- 1006 Okunma
- 9 Yorum
- 0 Beğeni
BAĞLANTI
Okuduğunuz yazı Günün Yazısı olarak seçilmiştir.
Aslında beni etkileyen, konuştukları adam epeyce uzaklaştıktan sonra arkasından bağırması oldu: "Bir daha da buraya gelme! Gelsen ne alacan? İstersen gel, bennen bekle burda. Zaten sabahtan beri yaptığım otuz liralık satış..."
Öbür adam yanındakiyle söylenerek uzaklaşırken, bu bağırma üzerine dönüp bağırarak laf yetiştirdi. Yanındaki koluna girip çekiştirerek götürdü. Uzaklaştıkları için sabahki kardan sonra yağan yağmurun sesine karıştı, yarım yamalak bir- kaç kelime: "Öde... biliyorum..."
Adam, pazarın cami tarafındaki girişinde duruyordu. Kendinin miydi, arkada duran kamyon, başka bir satıcıya mı aitti, belli değildi. Yere serilmiş naylon üzerine dökülmüş bir iki çuval patates ve soğanın başında ellerini oğuşturarak bekliyordu. Aynı naylonun üzerinde de yarım yarım üç- dört çuval duruyordu. Güneşli bir havadan sonra başlayıp çoluk çocuğu heyecana boğan aceleci kar durmuş, arkasından yağan şakır şakır yağmur da yerini seyrek damlalara bırakmıştı. Meyve kasalarının bazılarının üzerinde hâlâ kar duruyordu.
Müşteriler yağmurdan korunmaya çalışarak tezgahları tarayıp ürünlerin en kalitelisini ve de en hesaplısını alma telaşındaydılar. Sakinleşen yağmurun tekrar bardaktan boşanırcasına yağmayacağının garantisi yoktu. Pazarcı esnaftaki durgunluk herkese yansısa da, karısıyla beraber tezgahını açan Delibozuk, esprili çığırtkanlığından kaybetmemişti: "Bak şu baldırcanlara, domatislere ablam! Ebem ölsün taze değilse! Organik bunlar, organik! Gaynanam öldü, daha cenazesini galdıracam, acelem var; bedavaya satıyom, haydi!"

## Görev tanımı
Pazar yeri anlatısını baştan sona, hiçbir değişiklik yapmadan kopyalayın. Kayıtlar, pazar yeri anlatısından bağımsız, ayrı bir malzemedir.

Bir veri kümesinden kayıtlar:

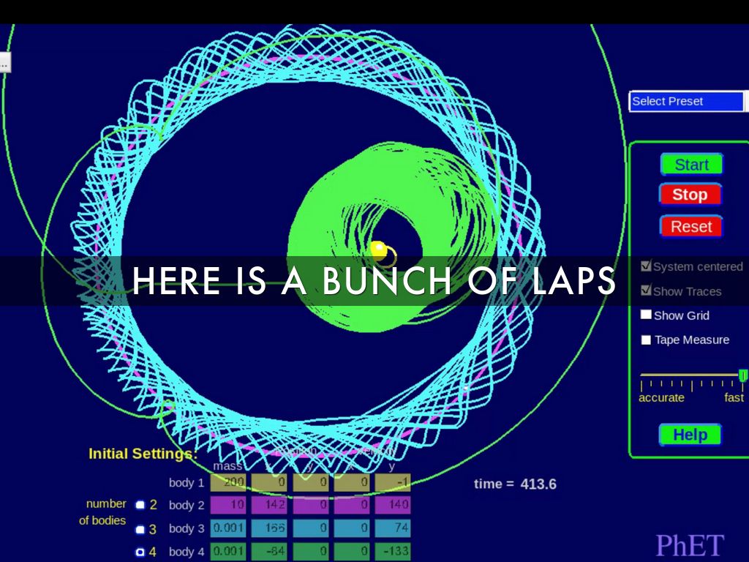The height and width of the screenshot is (562, 749).
Task: Click body 3 x-position field showing 166
Action: 269,528
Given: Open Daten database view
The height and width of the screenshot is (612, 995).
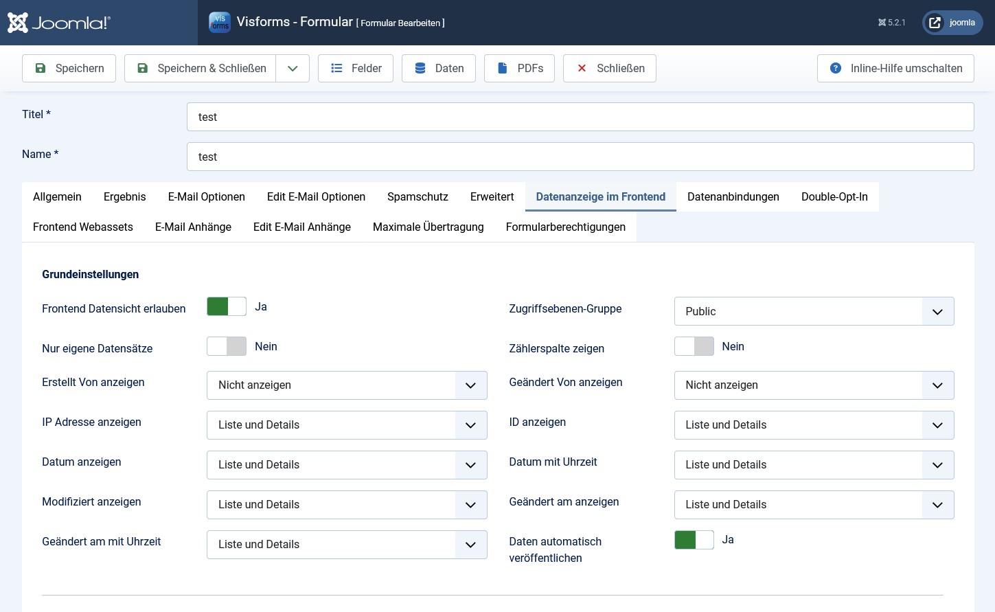Looking at the screenshot, I should [438, 68].
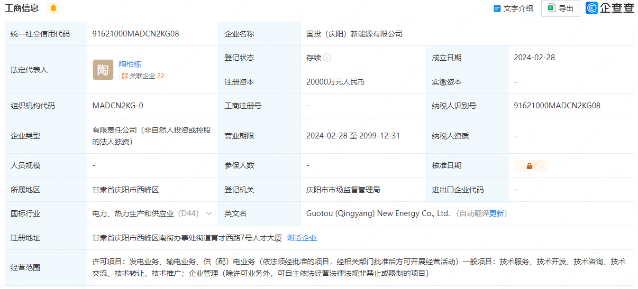
Task: Click the 陶 avatar thumbnail
Action: pos(103,70)
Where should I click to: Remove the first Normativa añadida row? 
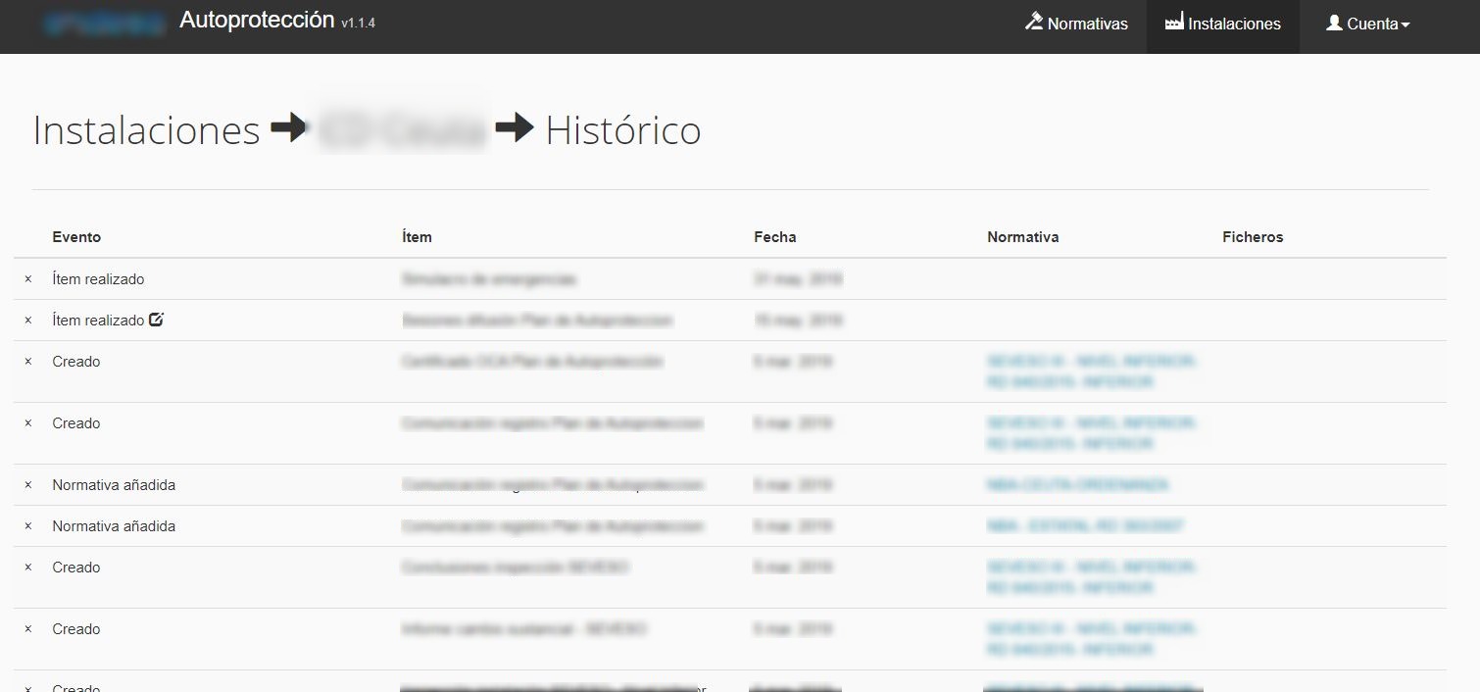coord(28,485)
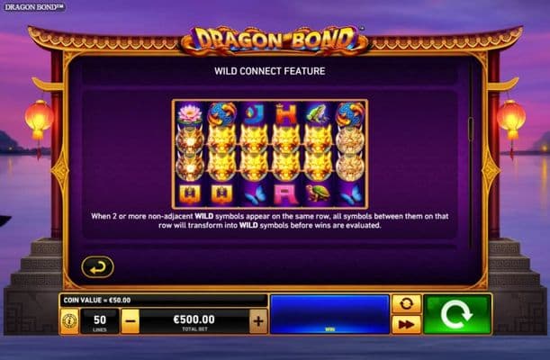Toggle the autoplay circular arrows button
The height and width of the screenshot is (360, 550).
[x=406, y=303]
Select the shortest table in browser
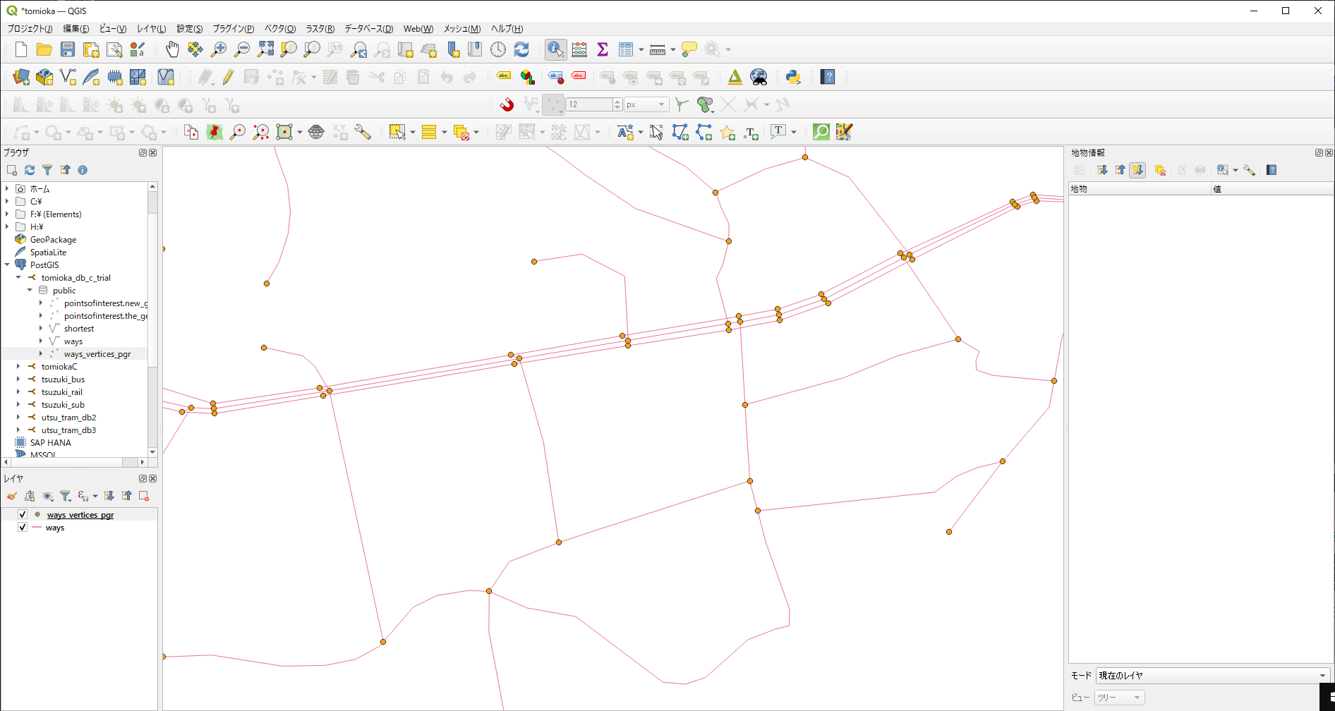1335x711 pixels. 78,329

## Çıktı
- 1006 Okunma
- 9 Yorum
- 0 Beğeni
BAĞLANTI
Okuduğunuz yazı Günün Yazısı olarak seçilmiştir.
Aslında beni etkileyen, konuştukları adam epeyce uzaklaştıktan sonra arkasından bağırması oldu: "Bir daha da buraya gelme! Gelsen ne alacan? İstersen gel, bennen bekle burda. Zaten sabahtan beri yaptığım otuz liralık satış..."
Öbür adam yanındakiyle söylenerek uzaklaşırken, bu bağırma üzerine dönüp bağırarak laf yetiştirdi. Yanındaki koluna girip çekiştirerek götürdü. Uzaklaştıkları için sabahki kardan sonra yağan yağmurun sesine karıştı, yarım yamalak bir- kaç kelime: "Öde... biliyorum..."
Adam, pazarın cami tarafındaki girişinde duruyordu. Kendinin miydi, arkada duran kamyon, başka bir satıcıya mı aitti, belli değildi. Yere serilmiş naylon üzerine dökülmüş bir iki çuval patates ve soğanın başında ellerini oğuşturarak bekliyordu. Aynı naylonun üzerinde de yarım yarım üç- dört çuval duruyordu. Güneşli bir havadan sonra başlayıp çoluk çocuğu heyecana boğan aceleci kar durmuş, arkasından yağan şakır şakır yağmur da yerini seyrek damlalara bırakmıştı. Meyve kasalarının bazılarının üzerinde hâlâ kar duruyordu.
Müşteriler yağmurdan korunmaya çalışarak tezgahları tarayıp ürünlerin en kalitelisini ve de en hesaplısını alma telaşındaydılar. Sakinleşen yağmurun tekrar bardaktan boşanırcasına yağmayacağının garantisi yoktu. Pazarcı esnaftaki durgunluk herkese yansısa da, karısıyla beraber tezgahını açan Delibozuk, esprili çığırtkanlığından kaybetmemişti: "Bak şu baldırcanlara, domatislere ablam! Ebem ölsün taze değilse! Organik bunlar, organik! Gaynanam öldü, daha cenazesini galdıracam, acelem var; bedavaya satıyom, haydi!"